Die Stunde geht zu Ende. Ins Klingeln hinein ertönt noch: „Ich habe zwei.......“

Es herrscht eine große Aufregung in der Klasse, die Kinder laufen aufeinander zu und erzählen sich gegenseitig von ihren Erlebnissen. Ein Mädchen kommt zu mir: Ich bastle ihnen einmal so ein Häuschen, wie es mein Kamerad immer macht. Du kannst es mir ja auch malen. – Nein, das muss man basteln.

Nach dieser Stunde fühlte ich mich wie umgepustet. Durch die nun viel größere Zahl der Kinder und ihre Angeregtheit war das Erlebnis noch stärker geworden. Die deutliche Nähe und Aktualität der Schilderungen: Er ist jetzt hier in meiner Brotbox - gab dem Ganzen einen neuen Anstrich.

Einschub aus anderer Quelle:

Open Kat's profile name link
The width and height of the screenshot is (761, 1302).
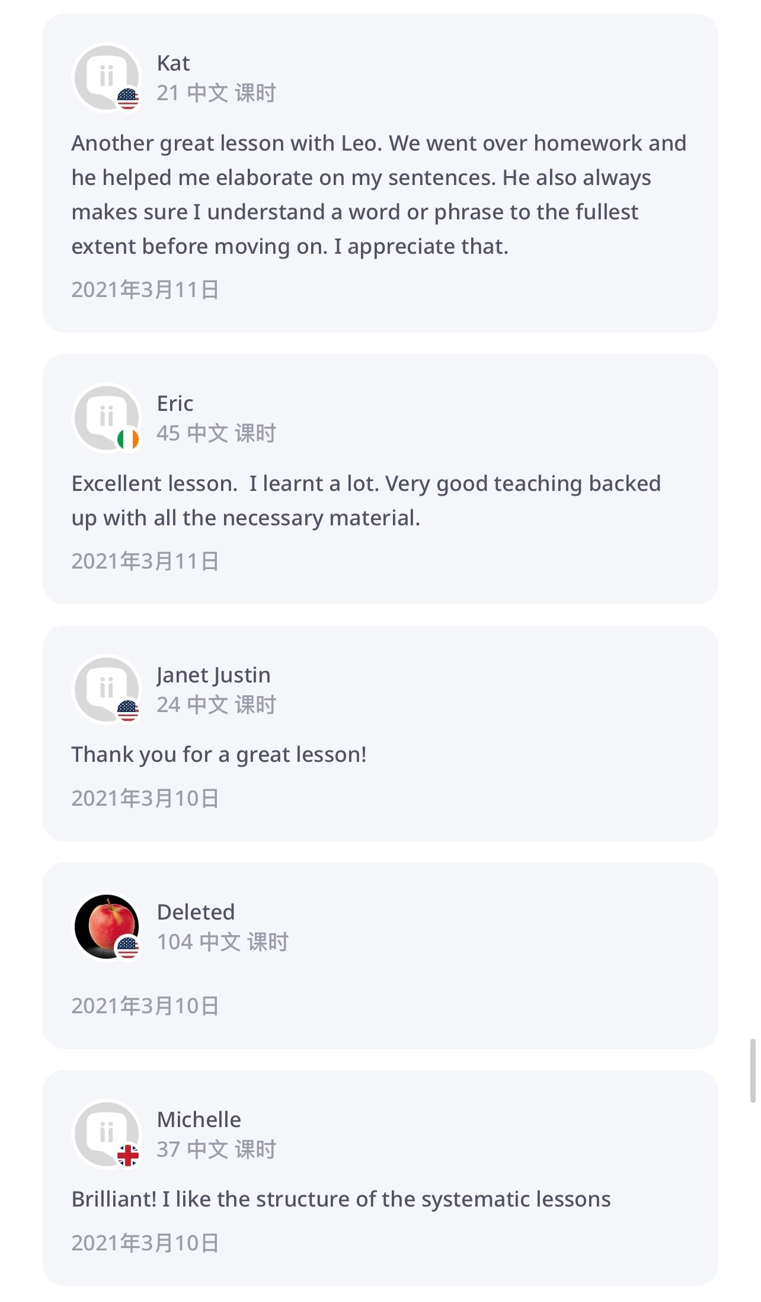(173, 63)
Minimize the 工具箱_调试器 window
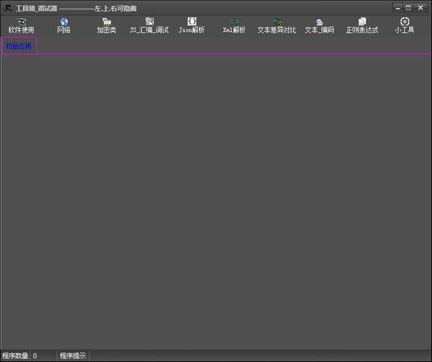Viewport: 432px width, 362px height. (397, 7)

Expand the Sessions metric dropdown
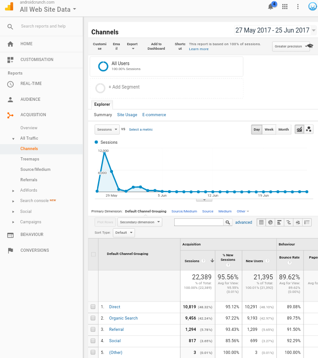click(x=107, y=129)
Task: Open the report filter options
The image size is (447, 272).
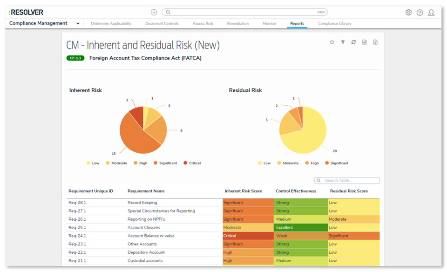Action: point(343,42)
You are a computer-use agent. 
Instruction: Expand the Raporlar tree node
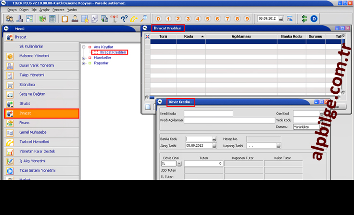tap(84, 63)
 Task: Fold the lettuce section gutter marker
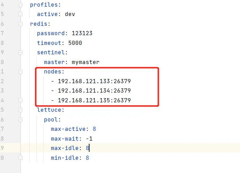point(21,110)
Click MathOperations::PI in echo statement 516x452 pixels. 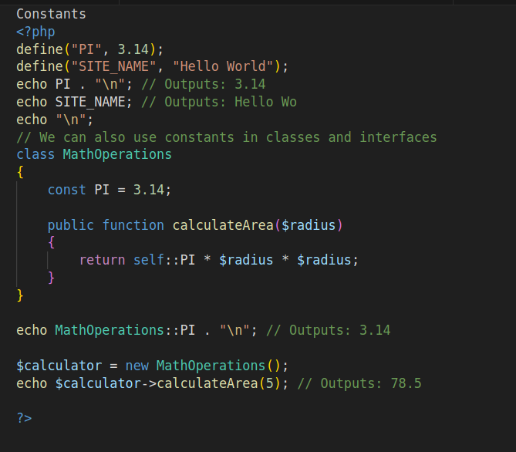tap(125, 331)
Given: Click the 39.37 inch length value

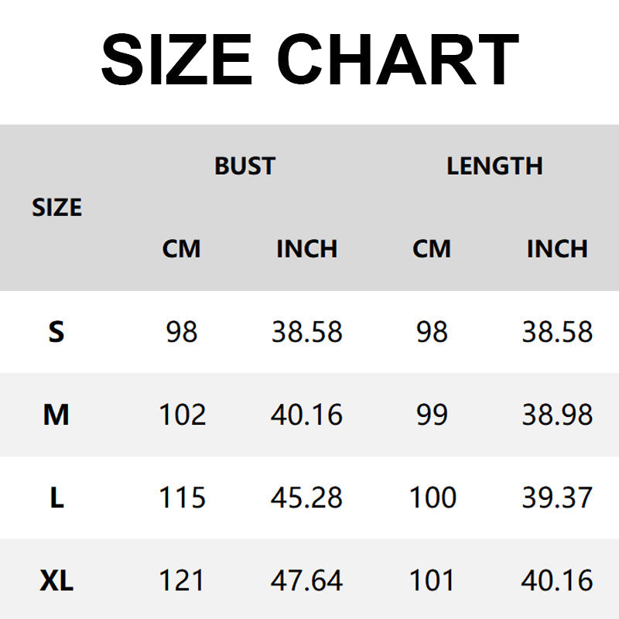Looking at the screenshot, I should click(x=557, y=498).
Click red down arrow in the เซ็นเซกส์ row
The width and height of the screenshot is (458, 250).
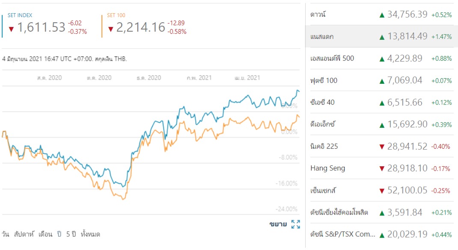[382, 191]
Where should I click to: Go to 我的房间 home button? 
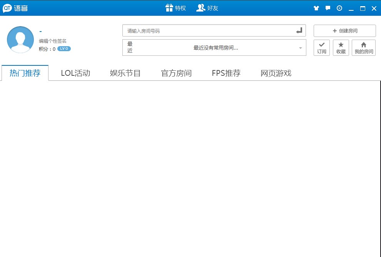coord(364,48)
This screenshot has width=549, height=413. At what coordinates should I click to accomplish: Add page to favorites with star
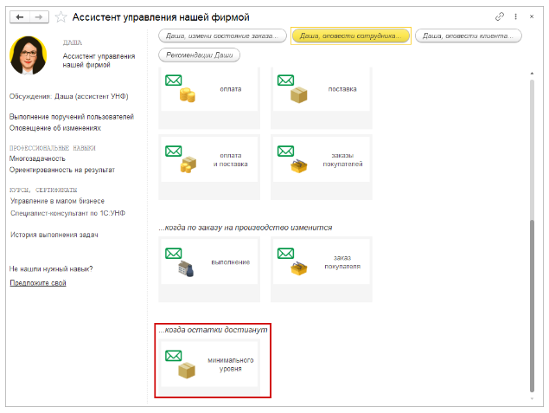[x=60, y=16]
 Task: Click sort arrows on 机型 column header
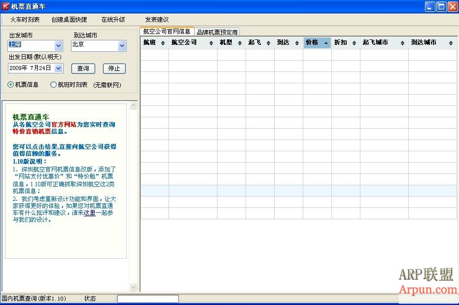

Nachdem sich in der letzten Stunde die Wesen eigentlich mit dem 3. oder 4 .Geburtstag verabschiedet hatten, waren sie mit neuer Gewalt heute wieder aufgetaucht. Viele Inhalte oder Bilder, die in den Schilderungen auftauchen, erinnern einen an ähnliches aus der Literatur oder aus Filmen. Schnell kommt der Einwand, dass die Kinder von außen in ihrer Phantasie beeinflusst wären und dass sie sich dann ähnliche Dinge ausdenken würden. Der Erwachsene, dessen Gedankenwelt sich ganz an der Sinneswelt orientiert oder der auch als geistig aufgeschlossener Mensch nur gelten lassen kann, was in der Literatur bereits vorhanden ist, wird zu keinem anderen Schluss kommen können.

Wenn man aber davon ausgeht, dass es dem Menschen möglich ist, zu eigenständigen, neuen Erfahrungen und Erkenntnissen unabhängig von der Sinneswelt zu kommen, dann gewinnen die Erzählungen der Kinder an Bedeutung. Ihre Welt ist der nichtsinnlichen Welt, aus der sie stammen, und deren realen Bildern und Wesen noch ganz nah. Als Literatur zu diesem Thema sei noch folgendes Buch erwähnt: „Phantasiegefährten - warum Kinder unsichtbare Freunde erfinden“ von Norbert Neuß, erschienen im Beltz-Verlag 2001. Es ergänzt die obigen Berichte und liefert dazu die üblichen intellektuell-psychologischen Deutungen.